Records from a data source

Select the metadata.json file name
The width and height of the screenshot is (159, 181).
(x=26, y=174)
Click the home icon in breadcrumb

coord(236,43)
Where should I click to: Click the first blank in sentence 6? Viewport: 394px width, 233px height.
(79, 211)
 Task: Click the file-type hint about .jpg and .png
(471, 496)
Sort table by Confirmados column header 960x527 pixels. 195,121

...

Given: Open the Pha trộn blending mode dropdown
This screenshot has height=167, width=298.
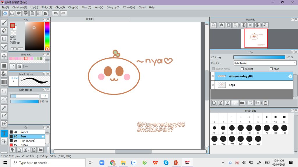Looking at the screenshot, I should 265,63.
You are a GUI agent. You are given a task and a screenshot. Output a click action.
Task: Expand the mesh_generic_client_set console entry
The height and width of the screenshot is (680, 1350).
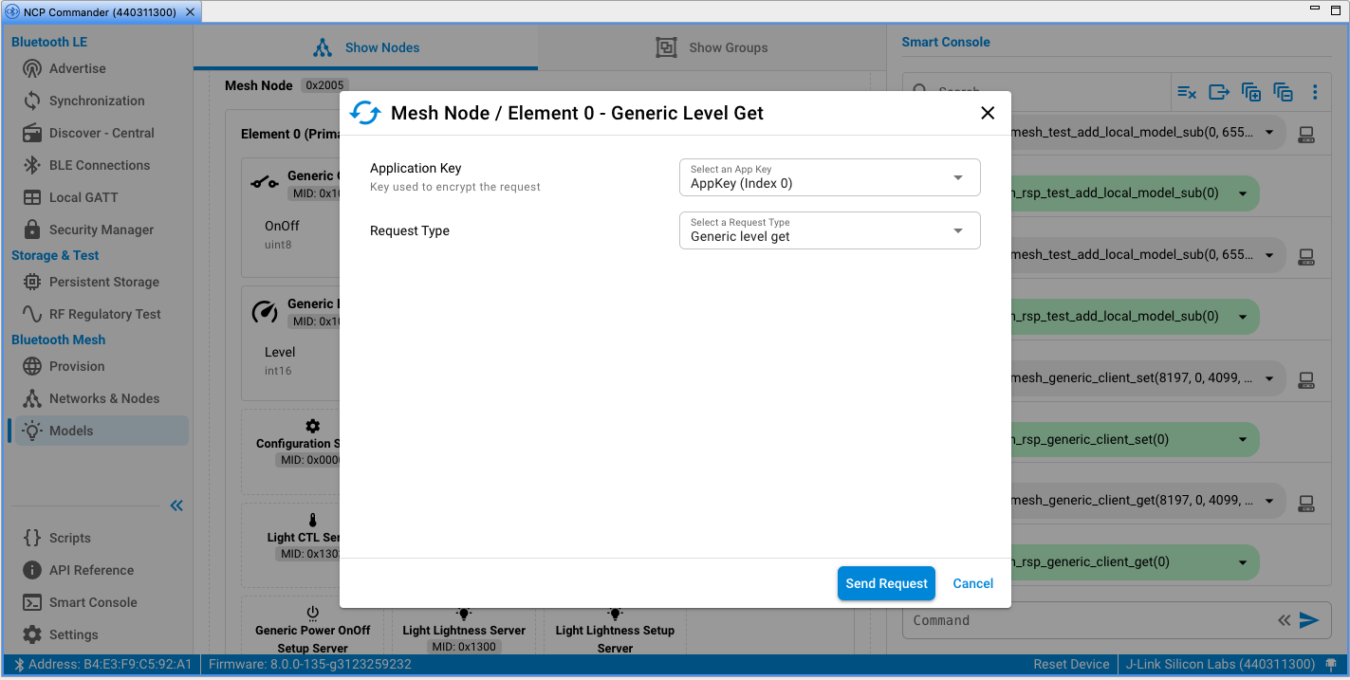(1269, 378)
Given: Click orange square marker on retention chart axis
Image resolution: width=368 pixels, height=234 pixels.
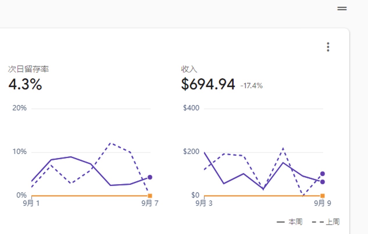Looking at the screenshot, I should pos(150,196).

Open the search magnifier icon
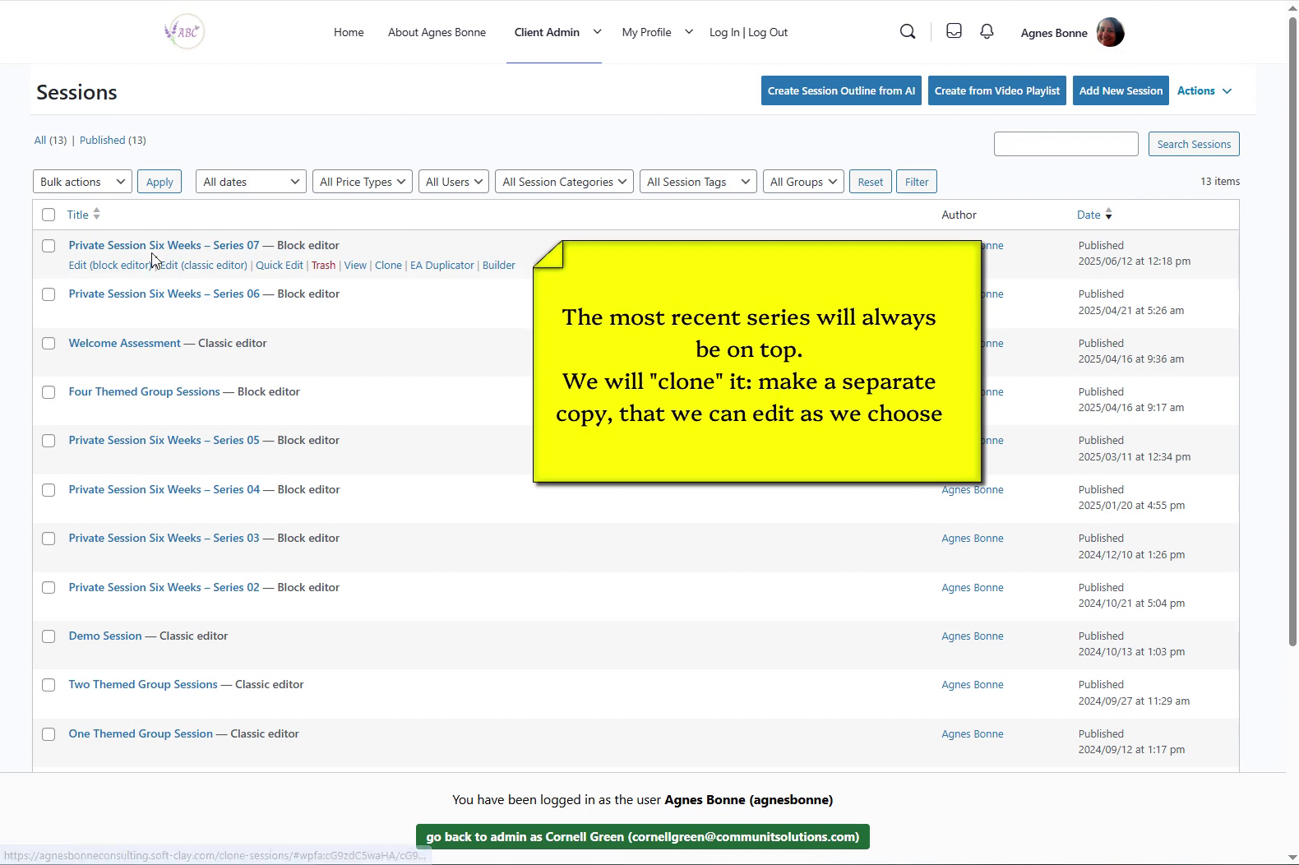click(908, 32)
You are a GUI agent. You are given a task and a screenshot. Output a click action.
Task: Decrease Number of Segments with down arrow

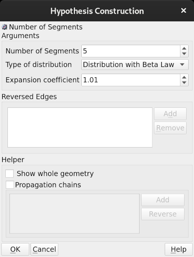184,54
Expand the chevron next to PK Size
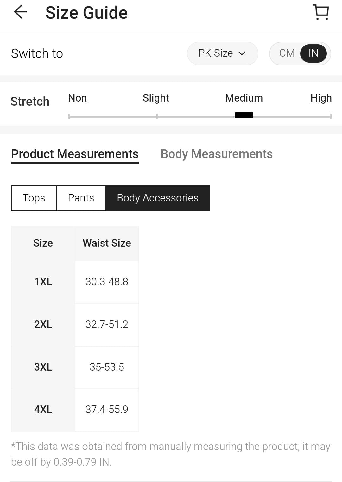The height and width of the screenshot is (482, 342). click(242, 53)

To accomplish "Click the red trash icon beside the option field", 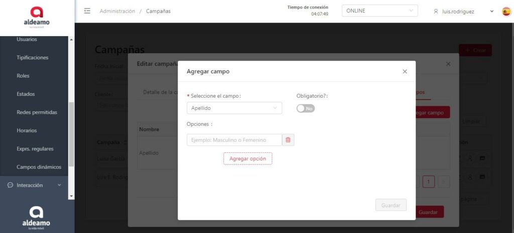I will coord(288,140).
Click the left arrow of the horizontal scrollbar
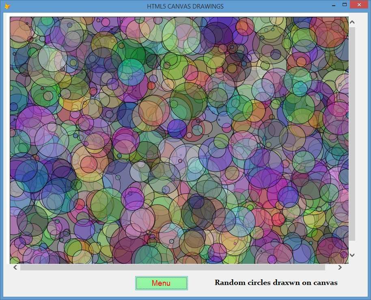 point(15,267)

ASSIGNMENT: In the data above, start at the line that has "Select the metadata.json file name", stop after the line that has "Sort table by", and print every line in between exactly as it stands.

ANSWER FOR THIS EXERCISE:
Select the metadata.json file name
The width and height of the screenshot is (159, 181).
(x=26, y=174)
Click the home icon in breadcrumb

coord(236,43)
Where should I click to: Click the first blank in sentence 6? Viewport: 394px width, 233px height.
(79, 211)
 Task: Click the file-type hint about .jpg and .png
(471, 496)
Sort table by Confirmados column header 960x527 pixels. 195,121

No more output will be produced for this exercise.